The FBI on Tuesday was helping investigate who tied a noose around the neck of a University of Mississippi statue of James Meredith, who, in 1962, became the first black student to enroll in the then all-white southern college.
University police found the rope noose and a pre-2003 Georgia state flag with the Confederate "stars and bars" on its face Sunday morning, said campus police Chief Calvin Sellers. Two men were seen near the statue early Sunday and investigators were looking at surveillance footage.

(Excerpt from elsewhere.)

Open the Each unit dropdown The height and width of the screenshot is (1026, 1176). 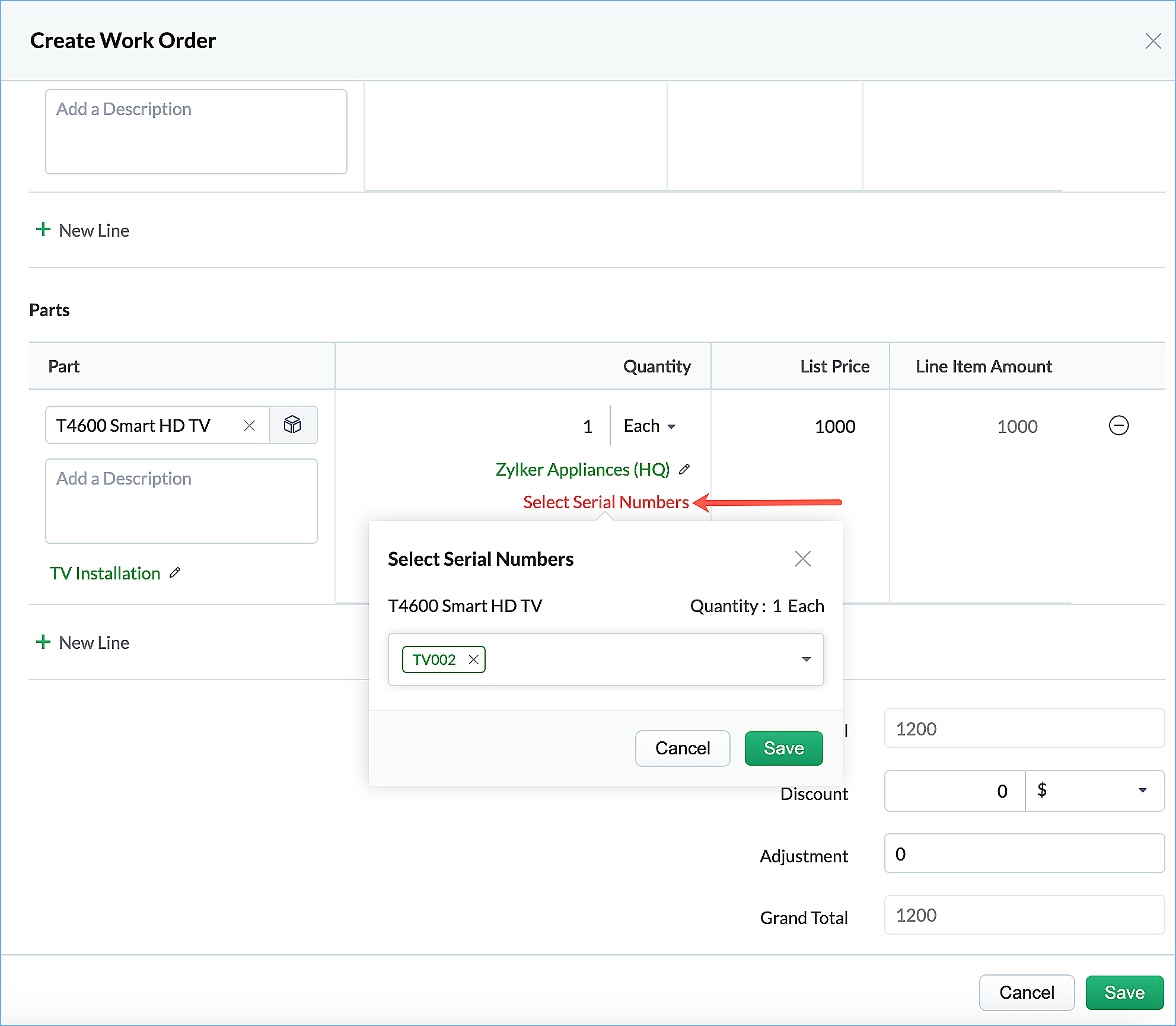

"It's a racial hate crime," Mississippi NAACP president Derrick Johnson said Tuesday after a news conference at the state Capitol. "At what level do they get prosecuted? I don't know. But as long as we tolerate hate, we will continue to revisit history and the past of this state, and at some point we must move forward."
In a statement, Chancellor Dan Jones condemned the action as contrary to the beliefs and values of the university community.
"These individuals chose our university's most visible symbol of unity and educational accessibility to express their disagreement with our values," Jones said. "Their ideas have no place here, and our response will be an even greater commitment to promoting the values that are engraved on the statue - Courage, Knowledge, Opportunity, and Perseverance."
University police asked for the FBI's help, said Deborah R. Madden, a spokeswoman for the Mississippi FBI office in Jackson.
Johnson said there is an overall problem at Ole Miss.
"You cannot have a university where, when you turn down the main drag, it's called Confederate Drive. ... At some point, we're going to have to reverse course on the image of Ole Miss so we can reverse course on the image of the state of Mississippi," he said.
The Ole Miss Alumni Association is offering at $25,000 reward for information leading to an arrest.
When Meredith tried to enter Ole Miss in fall 1962, Mississippi's governor tried to stop him and led to rioting on the Oxford campus. U.S. Attorney General Robert Kennedy sent 500 U.S. Marshals to take control and a couple weeks later, Meredith was allowed in the school. Though he faced harassment during his time at the school, he graduated with a degree in political science
Assistant to the Chancellor for Multicultural Affairs Don Cole reiterated the creed that the university stands by.
"This is particularly painful because the James Meredith statue has become a gathering place for students to discuss many things, including the tenets of our creed, which calls for dignity and respect for all people," he said.